The Charge Handling Process
When a charge is filed against you, you will be notified within 10 days that a charge of discrimination has been filed and you will be provided with the name and contact information for the investigator assigned to your case. A charge does not constitute a finding that your company engaged in discrimination. The EEOC has a responsibility to investigate and determine whether there is a reasonable cause to believe discrimination occurred.
In many cases, you may opt to resolve a charge early in the process through mediation or settlement. At the start of an investigation, EEOC will advise you if your charge is eligible for mediation, but feel free to ask the investigator about the settlement option. Mediation and settlement are voluntary resolutions.
During the investigation, you and the Charging Party will be asked to provide information. Your investigator will evaluate the information submitted to determine whether unlawful discrimination has taken place. You may be asked to:
- submit a statement of position. This is your opportunity to tell your side of the story and you should take advantage of it.
- respond to a Request for Information (RFI). The RFI may ask you to submit copies of personnel policies, Charging Party's personnel files, the personnel files of other individuals and other relevant information.
- permit an on-site visit. While you may view such a visit as being disruptive to your operations, our experience has been that such visits greatly expedite the fact- finding process and may help achieve quicker resolutions. In some cases, an on- site visit may be an alternative to a RFI if requested documents are made available for viewing or photocopying.
- provide contact information for or have employees available for witness interviews. You may be present during interviews with management personnel, but an investigator is allowed to conduct interviews of non-management level employees without your presence or permission.
If the charge was not dismissed by the EEOC when it was received, that means there was some basis for proceeding with further investigation. There are many cases where it is unclear whether discrimination may have occurred and an investigation is necessary. You are encouraged to present any facts that you believe show the allegations are incorrect or do not amount to a violation of the law. An employer's input and cooperation will assist EEOC in promptly and thoroughly investigating a charge.
- Work with the investigator to identify the most efficient and least burdensome way to gather relevant evidence.
- You should submit a prompt response to the EEOC and provide the information requested, even if you believe the charge is frivolous.
- If there are extenuating circumstances preventing a timely response from you, contact your investigator to work out a new due date for the information.
- Provide complete and accurate information in response to requests from your investigator.

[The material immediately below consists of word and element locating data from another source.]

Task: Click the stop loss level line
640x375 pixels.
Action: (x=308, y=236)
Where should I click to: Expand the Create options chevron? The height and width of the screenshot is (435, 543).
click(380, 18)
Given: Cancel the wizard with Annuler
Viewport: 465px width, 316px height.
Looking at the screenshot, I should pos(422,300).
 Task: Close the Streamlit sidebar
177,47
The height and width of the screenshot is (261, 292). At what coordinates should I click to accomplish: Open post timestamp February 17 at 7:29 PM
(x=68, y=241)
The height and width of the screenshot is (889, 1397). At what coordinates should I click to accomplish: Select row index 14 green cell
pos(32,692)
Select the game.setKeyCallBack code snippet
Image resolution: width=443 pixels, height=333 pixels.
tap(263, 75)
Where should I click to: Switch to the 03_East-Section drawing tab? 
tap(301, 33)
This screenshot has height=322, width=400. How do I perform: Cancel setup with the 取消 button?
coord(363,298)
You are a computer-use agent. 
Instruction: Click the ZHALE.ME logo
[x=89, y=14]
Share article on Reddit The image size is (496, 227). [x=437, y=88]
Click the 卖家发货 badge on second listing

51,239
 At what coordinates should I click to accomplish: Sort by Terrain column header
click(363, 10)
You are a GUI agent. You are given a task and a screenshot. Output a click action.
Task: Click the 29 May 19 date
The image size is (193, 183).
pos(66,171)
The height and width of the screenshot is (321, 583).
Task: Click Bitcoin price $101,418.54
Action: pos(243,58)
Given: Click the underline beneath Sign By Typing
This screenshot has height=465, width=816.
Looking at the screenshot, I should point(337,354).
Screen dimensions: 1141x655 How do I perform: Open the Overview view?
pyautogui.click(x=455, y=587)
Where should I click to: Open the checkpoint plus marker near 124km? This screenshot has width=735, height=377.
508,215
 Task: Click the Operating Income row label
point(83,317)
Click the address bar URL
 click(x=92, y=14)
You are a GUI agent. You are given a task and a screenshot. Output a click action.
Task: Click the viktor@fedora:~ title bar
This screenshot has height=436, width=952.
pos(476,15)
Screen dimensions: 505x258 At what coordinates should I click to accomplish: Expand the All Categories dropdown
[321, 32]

- The average time it takes to process an EEOC investigation is about 182 days.
- Our experience shows that undue delay in responding to requests for information extends the time it takes to complete an investigation.
- If you have concerns regarding the scope of the information being sought, advise the investigator. Although EEOC is entitled to all information relevant to the allegations contained in the charge, and has the authority to subpoena such information, in some instances, the information request may be modified.
- Keep relevant documents. If you are unsure whether a document is needed, ask your investigator. By law, you are required to keep certain documents for a set period of time.
Your investigator will:
- be available to answer most questions you have about the process.
- keep you informed about the charge process, including the rights and responsibilities of the parties at the conclusion of the investigation.
- conduct an appropriate, thorough and timely investigation.
- allow you to respond to the allegations.
- inform you of the outcome of the investigation.
Once the investigator has completed the investigation, EEOC will make a determination on the merits of the charge.
- If EEOC determines that there is no reasonable cause to believe that discrimination occurred, the charging party will be issued a letter called a Dismissal and Notice of Rights that tells the charging party s/he has the right to file a lawsuit in federal court within 90 days from the date of receipt of the letter. The employer will also receive a copy of this document.
- If EEOC determines there is reasonable cause to believe discrimination has occurred, both parties will be issued a Letter of Determination stating that there is reason to believe that discrimination occurred and inviting the parties to join the agency in seeking to resolve the charge, through an informal process known as conciliation.
- Where conciliation fails, EEOC has the authority to enforce violations of its statutes by filing a lawsuit in federal court. If the EEOC decides not to litigate, the charging party will receive a Notice of Right to Sue and may file a lawsuit in federal court within 90 days.